Into the mix comes a strung out drug-dependent young man, Gary, on the run from shadowy offstage drug dealers to whom he owes thousands.
A modern thriller needs pace and suspense and in the darkness, before the curtain, you hear the four characters introduce themselves – by tonight at such a time I will have to make a decision. While this pre-figures the action it sets the work at a notch higher than the direction seems to aim at.
Act one, develops the story and the plot coincidences have sense but the pace is too slow and the audience work it out from the visual, onstage clues and the end of act one, seems overwritten and old-fashionedly stagy.
Act two ups the tension, but there were too many pre-pointed lines about Stephanie’s past and she is revealed as a poet who writes edgy free verse and the mother of Gary.
A tableaux freeze ending seems out of place and Gary is stranded in a less defined way.
The four actors bring considerable talents to the work and keep the tension up despite the often flagging pace.

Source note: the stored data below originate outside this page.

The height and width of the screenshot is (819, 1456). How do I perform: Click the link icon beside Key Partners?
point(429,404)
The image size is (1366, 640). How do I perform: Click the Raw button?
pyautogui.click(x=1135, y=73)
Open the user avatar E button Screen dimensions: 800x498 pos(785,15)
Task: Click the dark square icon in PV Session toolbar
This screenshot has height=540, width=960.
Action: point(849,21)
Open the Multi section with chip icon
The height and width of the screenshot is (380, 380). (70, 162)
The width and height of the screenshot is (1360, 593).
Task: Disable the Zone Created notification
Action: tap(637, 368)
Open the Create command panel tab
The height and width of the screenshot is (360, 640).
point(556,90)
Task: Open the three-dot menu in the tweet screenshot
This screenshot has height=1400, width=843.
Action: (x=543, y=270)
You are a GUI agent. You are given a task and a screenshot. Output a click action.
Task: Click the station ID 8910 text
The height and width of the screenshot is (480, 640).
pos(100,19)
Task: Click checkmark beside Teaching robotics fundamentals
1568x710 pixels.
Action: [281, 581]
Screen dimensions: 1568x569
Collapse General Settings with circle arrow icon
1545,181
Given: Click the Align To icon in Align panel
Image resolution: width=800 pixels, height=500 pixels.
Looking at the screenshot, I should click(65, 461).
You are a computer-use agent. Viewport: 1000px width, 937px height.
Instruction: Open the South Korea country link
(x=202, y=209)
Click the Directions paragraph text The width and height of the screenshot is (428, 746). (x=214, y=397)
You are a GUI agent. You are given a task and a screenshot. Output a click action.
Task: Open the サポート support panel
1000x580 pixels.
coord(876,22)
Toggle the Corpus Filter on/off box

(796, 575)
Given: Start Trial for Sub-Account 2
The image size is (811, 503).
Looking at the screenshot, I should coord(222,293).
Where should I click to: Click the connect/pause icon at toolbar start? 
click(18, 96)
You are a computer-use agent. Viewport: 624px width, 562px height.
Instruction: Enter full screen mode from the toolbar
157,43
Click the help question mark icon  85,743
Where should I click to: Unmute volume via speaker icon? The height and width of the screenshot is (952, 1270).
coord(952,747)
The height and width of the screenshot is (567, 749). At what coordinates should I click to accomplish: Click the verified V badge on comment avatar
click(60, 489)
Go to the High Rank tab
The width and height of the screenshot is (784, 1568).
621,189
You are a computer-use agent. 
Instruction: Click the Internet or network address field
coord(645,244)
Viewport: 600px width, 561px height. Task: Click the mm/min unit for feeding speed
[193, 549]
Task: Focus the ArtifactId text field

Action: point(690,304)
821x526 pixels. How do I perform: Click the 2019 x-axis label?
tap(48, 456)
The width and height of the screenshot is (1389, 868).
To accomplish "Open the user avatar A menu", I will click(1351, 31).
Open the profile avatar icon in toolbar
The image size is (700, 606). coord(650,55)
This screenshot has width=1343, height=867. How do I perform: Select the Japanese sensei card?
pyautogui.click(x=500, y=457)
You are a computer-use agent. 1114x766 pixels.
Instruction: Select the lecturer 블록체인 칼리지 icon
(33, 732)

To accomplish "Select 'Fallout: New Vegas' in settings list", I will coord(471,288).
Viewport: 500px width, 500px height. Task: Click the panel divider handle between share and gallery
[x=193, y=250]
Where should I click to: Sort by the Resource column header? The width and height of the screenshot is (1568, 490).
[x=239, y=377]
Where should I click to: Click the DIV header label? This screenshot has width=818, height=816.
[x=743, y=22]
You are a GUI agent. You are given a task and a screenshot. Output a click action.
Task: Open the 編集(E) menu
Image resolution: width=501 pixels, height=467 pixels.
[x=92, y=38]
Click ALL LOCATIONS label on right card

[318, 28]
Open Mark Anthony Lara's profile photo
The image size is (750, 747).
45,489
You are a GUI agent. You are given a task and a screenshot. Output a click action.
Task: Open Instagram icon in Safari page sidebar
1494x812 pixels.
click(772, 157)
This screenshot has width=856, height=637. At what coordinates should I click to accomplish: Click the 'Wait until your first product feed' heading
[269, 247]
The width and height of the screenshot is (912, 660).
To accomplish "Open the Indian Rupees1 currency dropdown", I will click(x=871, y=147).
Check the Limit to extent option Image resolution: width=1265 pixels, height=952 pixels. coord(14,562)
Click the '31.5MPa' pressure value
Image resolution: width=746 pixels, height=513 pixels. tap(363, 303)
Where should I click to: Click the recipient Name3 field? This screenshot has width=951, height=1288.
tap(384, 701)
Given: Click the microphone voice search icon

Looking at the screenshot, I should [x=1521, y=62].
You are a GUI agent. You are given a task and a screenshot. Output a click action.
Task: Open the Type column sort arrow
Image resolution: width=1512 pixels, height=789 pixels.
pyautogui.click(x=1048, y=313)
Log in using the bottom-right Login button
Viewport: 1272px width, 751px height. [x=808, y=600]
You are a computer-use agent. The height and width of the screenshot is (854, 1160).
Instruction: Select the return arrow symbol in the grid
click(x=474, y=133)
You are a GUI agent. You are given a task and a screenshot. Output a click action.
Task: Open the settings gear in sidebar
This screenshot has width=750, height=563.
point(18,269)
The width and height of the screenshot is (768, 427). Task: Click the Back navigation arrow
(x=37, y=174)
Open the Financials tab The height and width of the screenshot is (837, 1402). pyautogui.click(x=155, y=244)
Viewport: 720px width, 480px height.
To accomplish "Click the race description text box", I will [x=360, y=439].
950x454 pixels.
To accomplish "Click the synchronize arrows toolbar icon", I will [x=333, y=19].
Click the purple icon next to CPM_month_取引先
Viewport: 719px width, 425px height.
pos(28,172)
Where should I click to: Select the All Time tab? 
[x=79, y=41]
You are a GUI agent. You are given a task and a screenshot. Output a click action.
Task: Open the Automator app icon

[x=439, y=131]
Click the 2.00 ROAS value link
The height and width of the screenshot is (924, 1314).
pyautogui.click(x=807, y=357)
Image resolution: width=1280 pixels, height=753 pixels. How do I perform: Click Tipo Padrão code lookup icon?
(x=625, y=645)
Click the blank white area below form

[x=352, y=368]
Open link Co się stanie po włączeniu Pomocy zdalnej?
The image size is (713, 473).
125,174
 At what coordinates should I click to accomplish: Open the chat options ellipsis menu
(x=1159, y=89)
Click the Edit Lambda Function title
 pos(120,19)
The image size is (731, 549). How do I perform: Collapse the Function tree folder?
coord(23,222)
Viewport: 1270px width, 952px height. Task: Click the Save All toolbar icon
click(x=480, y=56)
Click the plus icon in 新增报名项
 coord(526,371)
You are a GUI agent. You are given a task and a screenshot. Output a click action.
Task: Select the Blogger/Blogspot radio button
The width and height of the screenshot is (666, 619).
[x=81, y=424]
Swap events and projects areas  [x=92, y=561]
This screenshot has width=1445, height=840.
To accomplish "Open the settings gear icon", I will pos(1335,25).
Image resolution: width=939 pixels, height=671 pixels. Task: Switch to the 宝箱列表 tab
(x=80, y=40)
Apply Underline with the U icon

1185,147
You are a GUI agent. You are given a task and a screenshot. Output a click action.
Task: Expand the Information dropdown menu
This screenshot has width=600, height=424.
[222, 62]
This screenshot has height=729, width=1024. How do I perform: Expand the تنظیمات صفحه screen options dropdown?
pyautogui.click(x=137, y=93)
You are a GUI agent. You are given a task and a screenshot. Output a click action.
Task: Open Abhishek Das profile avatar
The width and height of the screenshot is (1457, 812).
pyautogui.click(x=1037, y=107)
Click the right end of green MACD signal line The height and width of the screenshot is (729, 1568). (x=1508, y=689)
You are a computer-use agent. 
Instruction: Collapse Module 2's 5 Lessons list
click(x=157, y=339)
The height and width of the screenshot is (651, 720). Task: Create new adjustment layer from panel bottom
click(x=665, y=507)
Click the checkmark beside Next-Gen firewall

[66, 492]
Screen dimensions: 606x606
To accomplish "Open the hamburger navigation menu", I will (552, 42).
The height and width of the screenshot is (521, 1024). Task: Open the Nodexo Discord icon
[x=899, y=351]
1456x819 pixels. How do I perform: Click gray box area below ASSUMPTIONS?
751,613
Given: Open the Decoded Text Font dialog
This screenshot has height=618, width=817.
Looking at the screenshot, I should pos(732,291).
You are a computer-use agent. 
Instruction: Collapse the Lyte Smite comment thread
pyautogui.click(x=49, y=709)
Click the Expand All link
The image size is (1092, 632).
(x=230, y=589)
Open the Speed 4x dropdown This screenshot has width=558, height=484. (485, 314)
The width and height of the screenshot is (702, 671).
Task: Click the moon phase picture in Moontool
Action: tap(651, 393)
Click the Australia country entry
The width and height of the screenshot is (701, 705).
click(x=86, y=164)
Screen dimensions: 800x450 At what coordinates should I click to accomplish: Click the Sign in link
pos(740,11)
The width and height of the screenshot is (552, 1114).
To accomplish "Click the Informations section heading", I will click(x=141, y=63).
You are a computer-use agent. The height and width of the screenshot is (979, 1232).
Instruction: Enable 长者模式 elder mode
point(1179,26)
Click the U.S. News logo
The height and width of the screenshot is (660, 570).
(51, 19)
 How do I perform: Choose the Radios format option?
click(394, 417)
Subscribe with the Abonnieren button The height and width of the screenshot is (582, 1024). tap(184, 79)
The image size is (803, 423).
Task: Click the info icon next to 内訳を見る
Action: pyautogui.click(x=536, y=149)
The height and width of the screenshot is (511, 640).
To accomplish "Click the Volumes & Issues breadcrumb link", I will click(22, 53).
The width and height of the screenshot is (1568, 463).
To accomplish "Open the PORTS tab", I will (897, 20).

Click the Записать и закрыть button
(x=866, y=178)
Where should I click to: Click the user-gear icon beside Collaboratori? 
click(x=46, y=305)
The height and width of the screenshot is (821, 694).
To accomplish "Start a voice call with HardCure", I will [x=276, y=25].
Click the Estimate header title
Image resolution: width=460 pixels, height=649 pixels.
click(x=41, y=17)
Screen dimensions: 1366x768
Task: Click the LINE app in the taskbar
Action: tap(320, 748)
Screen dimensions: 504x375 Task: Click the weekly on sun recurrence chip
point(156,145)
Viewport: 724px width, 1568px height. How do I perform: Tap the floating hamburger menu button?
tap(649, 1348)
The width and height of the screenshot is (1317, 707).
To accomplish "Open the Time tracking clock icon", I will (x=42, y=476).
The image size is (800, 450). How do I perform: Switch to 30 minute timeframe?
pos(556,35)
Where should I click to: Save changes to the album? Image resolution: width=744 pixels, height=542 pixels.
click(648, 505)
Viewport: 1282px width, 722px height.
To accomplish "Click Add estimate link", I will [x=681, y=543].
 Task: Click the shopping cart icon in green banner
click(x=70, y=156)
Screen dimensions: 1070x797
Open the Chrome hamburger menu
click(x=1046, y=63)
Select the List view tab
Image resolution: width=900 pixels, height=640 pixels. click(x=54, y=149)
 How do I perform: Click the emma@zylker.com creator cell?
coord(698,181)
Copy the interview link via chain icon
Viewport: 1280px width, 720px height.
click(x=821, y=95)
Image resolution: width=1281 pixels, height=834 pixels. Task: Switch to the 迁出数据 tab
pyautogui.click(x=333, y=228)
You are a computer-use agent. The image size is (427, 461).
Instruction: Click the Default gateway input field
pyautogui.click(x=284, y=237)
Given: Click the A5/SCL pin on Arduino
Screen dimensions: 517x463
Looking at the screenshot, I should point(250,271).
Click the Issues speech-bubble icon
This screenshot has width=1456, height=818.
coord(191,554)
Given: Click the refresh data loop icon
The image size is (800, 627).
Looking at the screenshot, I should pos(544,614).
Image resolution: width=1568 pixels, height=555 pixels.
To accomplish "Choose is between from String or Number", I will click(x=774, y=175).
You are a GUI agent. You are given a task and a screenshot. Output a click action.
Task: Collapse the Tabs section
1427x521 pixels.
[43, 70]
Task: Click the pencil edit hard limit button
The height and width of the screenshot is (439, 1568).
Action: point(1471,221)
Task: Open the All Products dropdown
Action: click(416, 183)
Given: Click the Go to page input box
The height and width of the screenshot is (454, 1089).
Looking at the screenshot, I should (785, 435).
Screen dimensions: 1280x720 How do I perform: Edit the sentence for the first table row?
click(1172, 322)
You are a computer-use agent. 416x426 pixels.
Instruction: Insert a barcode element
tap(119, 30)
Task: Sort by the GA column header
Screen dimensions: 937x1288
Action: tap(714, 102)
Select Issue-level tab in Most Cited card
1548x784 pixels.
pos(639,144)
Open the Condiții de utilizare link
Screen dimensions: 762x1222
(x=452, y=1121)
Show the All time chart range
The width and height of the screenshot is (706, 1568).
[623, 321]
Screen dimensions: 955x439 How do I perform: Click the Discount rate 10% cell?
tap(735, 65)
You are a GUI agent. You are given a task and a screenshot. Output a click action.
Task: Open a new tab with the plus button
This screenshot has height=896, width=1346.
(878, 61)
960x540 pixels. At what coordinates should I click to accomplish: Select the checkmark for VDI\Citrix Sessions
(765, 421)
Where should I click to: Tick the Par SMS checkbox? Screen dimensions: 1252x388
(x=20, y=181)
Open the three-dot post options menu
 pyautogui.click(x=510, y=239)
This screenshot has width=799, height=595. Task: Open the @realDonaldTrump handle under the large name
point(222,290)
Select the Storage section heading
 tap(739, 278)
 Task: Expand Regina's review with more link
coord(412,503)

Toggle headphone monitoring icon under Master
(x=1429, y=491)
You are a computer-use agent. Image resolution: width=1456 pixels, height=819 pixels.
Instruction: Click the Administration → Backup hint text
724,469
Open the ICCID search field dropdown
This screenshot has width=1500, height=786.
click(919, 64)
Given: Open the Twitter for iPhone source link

Paula Drohan as Stephanie is not best served by a set of coincidences in the plotting but she made the role believable. Jake Moylan as Gary was under-directed but he brought a fine edgy menace to the story. Marina Boyd shone as the ice diamond wife bent on revenge and retribution.
Brendan Corcoran was powerful as the un-redeeming scheming gambler Frank McCabe and he carried the play and plot with style and finesse. It is not easy to play the bastard and not slip into parody, but he managed it with studied perfection and good stage-craft.
The Watergate have a fine forward programme with Beckett’s Endgame on Tuesday February 24 and Xerxes from Opera Theatre on Thursday, 26 February. This is a Handel opera sung in English.